Any advice on how to get the lino up it is the old stuff ...eg paper like on the base with a thin vinyl skin  on the top and if i use a scraper the top comes off but leaves the rest of the paper . 
thanks for the help it is great appreciated . 
rob

----------


## Dusty

> thanks dusty  
> Was hoping you would be the one to reply as i was sure you could help . I will do as you have mentioned . 
> Any advice on how to get the lino up it is the old stuff ...eg paper like on the base with a thin vinyl skin  on the top and if i use a scraper the top comes off but leaves the rest of the paper . 
> thanks for the help it is great appreciated . 
> rob

  The Lino coming off and the paper remaining is pretty standard for what you have there. Use a wide chisel, and/or a sharp(ish) scraper and just concentrate on pulling the Lino away from the backing. Then once that's done, look at doing the sanding to clean up the rest.

----------


## Uncle Bob

> Any advice on how to get the lino up it is the old stuff ...eg paper like on the base with a thin vinyl skin  on the top and if i use a scraper the top comes off but leaves the rest of the paper .

  Try using a spade.

----------


## Dusty

> Try using a spade.

  Yeah, that might work. In fact, they even have one running the country in the States.

----------


## nomad

> Hi All  
> the last crazy owner desided to glue the lino to the floor . (about 30 year ago )
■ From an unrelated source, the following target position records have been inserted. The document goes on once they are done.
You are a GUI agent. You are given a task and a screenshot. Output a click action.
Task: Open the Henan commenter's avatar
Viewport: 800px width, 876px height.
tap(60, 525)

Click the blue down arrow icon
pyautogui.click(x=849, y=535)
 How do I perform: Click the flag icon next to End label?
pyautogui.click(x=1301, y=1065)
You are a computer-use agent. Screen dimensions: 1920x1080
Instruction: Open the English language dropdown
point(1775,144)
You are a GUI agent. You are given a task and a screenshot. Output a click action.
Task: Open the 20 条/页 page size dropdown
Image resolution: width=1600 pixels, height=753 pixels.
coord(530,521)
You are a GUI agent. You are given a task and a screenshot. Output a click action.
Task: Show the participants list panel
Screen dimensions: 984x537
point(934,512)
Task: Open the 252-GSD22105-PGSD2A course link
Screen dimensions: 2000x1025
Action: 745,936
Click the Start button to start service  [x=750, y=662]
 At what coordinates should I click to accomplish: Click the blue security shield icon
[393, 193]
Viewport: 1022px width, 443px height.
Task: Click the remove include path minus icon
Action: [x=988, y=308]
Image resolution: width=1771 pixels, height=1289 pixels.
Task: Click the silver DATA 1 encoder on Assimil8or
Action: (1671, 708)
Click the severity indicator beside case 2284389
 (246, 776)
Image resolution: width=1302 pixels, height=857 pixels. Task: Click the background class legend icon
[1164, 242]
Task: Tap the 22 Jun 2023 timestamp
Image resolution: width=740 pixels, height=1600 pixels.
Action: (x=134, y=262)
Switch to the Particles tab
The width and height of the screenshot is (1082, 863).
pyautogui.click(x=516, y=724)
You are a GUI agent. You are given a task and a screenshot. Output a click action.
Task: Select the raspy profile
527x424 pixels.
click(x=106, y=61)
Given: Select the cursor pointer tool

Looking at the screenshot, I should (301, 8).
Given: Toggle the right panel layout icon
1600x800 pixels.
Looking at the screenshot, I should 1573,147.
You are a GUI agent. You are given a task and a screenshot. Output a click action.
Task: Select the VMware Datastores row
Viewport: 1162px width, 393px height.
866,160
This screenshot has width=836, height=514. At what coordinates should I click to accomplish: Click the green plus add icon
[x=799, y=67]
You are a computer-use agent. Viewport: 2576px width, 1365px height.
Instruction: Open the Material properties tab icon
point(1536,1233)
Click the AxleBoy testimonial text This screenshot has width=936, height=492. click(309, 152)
  Sounds like the previous owner of your house was as brainy as the previous owner of mine. Fixing what they stuffed up is 4 times harder than it should be.  :Annoyed:

----------


## jags

thanks for the help it was greatly appreciated . 
nine hours later and one sore as hell thumb  and the job is done .
i understand why there is not a hold lock on the on button but pressing it down for 9 hour really does suck ...  
in the end i used the long handled scraper once i had  sharpened the end  to get the top of the lino off and then hit it with the 24 grit  it was a hell of a job and very slow but it is now ready to get sanded properly .  
i wil try and get a before and after pic .. 
thanks again i'm off for what i feel is a well deserve beer or six ...  
rob

----------